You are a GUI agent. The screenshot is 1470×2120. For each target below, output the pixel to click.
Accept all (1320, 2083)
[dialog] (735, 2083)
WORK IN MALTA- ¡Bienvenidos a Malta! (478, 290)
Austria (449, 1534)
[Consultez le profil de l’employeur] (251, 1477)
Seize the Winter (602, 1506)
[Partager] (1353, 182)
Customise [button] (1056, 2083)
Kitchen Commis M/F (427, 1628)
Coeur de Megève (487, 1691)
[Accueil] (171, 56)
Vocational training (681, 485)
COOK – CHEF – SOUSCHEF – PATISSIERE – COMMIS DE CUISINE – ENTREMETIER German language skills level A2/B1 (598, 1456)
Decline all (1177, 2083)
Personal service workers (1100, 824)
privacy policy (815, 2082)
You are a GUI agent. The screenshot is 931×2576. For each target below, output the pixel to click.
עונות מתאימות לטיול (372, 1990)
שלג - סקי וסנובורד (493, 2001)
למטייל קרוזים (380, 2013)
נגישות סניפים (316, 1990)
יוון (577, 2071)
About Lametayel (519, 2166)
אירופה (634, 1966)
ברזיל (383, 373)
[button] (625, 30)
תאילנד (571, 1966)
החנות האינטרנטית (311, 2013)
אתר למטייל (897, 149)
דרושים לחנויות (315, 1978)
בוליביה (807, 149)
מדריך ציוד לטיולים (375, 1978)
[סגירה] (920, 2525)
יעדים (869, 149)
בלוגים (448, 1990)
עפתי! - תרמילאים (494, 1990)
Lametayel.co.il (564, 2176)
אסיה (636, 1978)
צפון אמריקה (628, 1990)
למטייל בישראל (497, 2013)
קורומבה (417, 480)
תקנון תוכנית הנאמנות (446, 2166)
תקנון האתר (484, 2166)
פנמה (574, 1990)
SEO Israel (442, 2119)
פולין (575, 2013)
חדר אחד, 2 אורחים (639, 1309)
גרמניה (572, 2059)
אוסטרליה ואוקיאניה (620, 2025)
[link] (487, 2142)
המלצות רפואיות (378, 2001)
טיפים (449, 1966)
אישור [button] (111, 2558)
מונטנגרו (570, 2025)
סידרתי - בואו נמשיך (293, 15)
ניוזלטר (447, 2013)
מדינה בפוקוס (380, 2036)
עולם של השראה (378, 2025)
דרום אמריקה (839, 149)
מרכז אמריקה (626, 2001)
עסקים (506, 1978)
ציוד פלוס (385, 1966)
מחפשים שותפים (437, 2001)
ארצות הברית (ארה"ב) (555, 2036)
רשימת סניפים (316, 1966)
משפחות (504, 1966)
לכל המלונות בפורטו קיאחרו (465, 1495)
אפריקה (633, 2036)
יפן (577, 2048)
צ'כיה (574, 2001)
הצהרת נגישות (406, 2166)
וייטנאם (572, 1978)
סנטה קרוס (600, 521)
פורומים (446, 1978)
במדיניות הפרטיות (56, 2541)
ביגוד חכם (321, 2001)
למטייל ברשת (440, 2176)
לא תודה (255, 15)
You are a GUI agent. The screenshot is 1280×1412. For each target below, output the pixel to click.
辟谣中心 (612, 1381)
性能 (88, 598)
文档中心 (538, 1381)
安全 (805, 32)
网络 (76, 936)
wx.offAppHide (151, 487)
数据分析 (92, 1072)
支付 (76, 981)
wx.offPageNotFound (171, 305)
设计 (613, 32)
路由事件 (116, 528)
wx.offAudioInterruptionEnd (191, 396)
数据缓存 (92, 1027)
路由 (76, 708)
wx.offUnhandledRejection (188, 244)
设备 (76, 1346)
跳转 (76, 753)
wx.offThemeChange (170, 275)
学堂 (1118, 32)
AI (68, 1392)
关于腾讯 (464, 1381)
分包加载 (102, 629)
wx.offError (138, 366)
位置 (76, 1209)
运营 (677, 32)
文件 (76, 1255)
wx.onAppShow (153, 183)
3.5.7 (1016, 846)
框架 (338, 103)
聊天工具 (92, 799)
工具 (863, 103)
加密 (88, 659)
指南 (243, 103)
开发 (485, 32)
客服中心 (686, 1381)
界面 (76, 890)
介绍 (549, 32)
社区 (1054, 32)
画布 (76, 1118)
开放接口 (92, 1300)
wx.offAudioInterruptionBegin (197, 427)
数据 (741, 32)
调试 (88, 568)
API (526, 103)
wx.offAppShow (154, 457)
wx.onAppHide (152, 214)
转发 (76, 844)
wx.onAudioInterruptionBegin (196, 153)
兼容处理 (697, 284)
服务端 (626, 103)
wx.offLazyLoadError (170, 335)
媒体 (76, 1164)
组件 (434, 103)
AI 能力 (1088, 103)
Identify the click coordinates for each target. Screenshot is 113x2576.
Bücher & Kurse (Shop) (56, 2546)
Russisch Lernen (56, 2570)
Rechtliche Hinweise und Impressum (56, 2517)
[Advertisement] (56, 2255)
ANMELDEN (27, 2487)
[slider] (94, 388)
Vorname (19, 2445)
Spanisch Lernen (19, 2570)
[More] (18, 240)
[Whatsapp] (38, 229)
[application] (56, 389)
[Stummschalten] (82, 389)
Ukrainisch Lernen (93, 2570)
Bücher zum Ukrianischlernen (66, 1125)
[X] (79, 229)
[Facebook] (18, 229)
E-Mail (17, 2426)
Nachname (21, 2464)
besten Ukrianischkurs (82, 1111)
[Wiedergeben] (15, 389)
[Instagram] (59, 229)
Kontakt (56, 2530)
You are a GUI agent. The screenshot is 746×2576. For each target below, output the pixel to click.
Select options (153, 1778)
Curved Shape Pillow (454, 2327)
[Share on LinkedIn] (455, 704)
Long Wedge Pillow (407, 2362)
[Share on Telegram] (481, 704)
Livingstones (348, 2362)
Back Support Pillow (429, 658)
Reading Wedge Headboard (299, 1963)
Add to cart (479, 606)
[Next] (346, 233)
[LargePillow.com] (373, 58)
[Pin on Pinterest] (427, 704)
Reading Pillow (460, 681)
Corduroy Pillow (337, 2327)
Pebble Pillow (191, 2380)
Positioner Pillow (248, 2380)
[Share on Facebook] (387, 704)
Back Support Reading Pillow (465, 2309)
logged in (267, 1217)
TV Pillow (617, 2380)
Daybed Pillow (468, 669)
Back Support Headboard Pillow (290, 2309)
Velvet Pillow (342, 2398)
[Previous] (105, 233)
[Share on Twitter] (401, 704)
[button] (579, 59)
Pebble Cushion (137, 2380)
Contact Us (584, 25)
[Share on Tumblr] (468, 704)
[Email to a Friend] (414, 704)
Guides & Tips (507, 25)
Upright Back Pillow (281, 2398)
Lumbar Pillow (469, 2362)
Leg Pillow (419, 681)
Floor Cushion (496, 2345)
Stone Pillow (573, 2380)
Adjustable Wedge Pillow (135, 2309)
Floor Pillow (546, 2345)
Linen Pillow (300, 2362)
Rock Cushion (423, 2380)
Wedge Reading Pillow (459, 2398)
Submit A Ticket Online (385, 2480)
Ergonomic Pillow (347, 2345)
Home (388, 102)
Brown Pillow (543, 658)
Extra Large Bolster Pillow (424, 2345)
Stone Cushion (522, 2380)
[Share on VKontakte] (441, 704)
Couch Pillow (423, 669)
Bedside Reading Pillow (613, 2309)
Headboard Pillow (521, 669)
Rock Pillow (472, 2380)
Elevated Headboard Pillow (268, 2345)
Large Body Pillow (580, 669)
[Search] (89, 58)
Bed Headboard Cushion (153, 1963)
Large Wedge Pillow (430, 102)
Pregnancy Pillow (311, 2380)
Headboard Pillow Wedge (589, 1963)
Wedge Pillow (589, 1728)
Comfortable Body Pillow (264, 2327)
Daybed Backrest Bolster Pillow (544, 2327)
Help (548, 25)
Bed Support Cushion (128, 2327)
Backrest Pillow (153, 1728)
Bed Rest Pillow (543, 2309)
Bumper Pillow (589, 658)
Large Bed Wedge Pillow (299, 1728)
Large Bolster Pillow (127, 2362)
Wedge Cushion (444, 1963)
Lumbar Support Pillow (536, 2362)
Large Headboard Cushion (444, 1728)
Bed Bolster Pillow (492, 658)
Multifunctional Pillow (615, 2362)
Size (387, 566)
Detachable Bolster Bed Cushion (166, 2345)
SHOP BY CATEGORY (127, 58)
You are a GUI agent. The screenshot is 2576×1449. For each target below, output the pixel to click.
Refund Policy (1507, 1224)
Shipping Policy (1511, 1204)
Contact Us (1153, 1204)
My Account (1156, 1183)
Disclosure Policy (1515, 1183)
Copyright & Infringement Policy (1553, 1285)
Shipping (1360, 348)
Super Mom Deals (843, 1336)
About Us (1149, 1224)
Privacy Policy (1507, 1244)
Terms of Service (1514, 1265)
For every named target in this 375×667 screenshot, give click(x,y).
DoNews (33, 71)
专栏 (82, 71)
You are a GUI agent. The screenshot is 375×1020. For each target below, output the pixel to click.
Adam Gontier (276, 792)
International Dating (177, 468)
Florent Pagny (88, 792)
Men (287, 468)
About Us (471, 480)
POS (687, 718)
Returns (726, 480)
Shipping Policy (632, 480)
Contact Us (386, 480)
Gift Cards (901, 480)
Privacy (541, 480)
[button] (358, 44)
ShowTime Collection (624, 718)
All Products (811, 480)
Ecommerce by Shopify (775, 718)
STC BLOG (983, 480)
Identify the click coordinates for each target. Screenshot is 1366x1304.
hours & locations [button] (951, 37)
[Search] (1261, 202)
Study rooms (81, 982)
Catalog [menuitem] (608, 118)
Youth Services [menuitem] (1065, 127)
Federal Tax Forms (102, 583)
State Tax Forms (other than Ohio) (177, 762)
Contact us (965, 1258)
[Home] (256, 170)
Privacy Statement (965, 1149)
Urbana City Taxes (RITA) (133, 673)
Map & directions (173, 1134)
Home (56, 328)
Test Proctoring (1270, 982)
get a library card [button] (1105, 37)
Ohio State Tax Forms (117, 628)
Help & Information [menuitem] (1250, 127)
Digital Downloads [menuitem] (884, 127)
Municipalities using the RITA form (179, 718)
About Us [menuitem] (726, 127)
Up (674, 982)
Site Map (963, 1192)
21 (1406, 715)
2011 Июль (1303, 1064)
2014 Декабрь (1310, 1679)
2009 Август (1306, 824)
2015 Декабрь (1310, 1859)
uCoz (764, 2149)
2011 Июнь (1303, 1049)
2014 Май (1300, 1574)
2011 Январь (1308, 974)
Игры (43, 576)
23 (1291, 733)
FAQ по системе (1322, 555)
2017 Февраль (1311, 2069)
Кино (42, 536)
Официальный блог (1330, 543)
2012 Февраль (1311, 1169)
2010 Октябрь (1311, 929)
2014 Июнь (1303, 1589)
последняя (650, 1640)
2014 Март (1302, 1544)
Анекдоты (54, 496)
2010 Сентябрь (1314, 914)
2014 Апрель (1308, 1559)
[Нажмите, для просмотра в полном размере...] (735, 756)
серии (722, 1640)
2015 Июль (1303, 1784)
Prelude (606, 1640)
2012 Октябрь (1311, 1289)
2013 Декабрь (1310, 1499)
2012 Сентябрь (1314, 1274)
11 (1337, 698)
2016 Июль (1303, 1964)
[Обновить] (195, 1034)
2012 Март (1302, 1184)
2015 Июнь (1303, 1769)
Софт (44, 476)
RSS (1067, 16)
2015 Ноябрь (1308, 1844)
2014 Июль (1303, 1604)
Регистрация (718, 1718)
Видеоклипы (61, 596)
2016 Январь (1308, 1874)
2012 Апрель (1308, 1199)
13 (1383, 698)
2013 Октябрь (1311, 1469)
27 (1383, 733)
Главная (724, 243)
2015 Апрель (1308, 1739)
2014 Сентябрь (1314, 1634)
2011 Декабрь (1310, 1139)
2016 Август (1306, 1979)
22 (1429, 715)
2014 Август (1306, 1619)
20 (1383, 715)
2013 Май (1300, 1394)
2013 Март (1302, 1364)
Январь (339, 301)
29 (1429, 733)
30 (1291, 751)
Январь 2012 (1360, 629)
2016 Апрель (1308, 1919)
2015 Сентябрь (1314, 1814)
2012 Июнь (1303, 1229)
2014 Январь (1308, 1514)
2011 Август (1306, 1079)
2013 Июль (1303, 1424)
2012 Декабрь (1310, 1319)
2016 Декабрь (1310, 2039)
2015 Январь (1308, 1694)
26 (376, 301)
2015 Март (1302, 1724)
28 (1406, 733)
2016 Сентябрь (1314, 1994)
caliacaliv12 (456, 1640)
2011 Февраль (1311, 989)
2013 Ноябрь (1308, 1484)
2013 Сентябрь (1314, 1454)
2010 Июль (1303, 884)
________
Assigned task
Could you repeat exactly the lines above from the line with "2014 Май (1300, 1574)" up to and including the line with "2014 Апрель (1308, 1559)", and only those?

Solution below
2014 Май (1300, 1574)
2011 Январь (1308, 974)
Игры (43, 576)
23 (1291, 733)
FAQ по системе (1322, 555)
2017 Февраль (1311, 2069)
Кино (42, 536)
Официальный блог (1330, 543)
2012 Февраль (1311, 1169)
2010 Октябрь (1311, 929)
2014 Июнь (1303, 1589)
последняя (650, 1640)
2014 Март (1302, 1544)
Анекдоты (54, 496)
2010 Сентябрь (1314, 914)
2014 Апрель (1308, 1559)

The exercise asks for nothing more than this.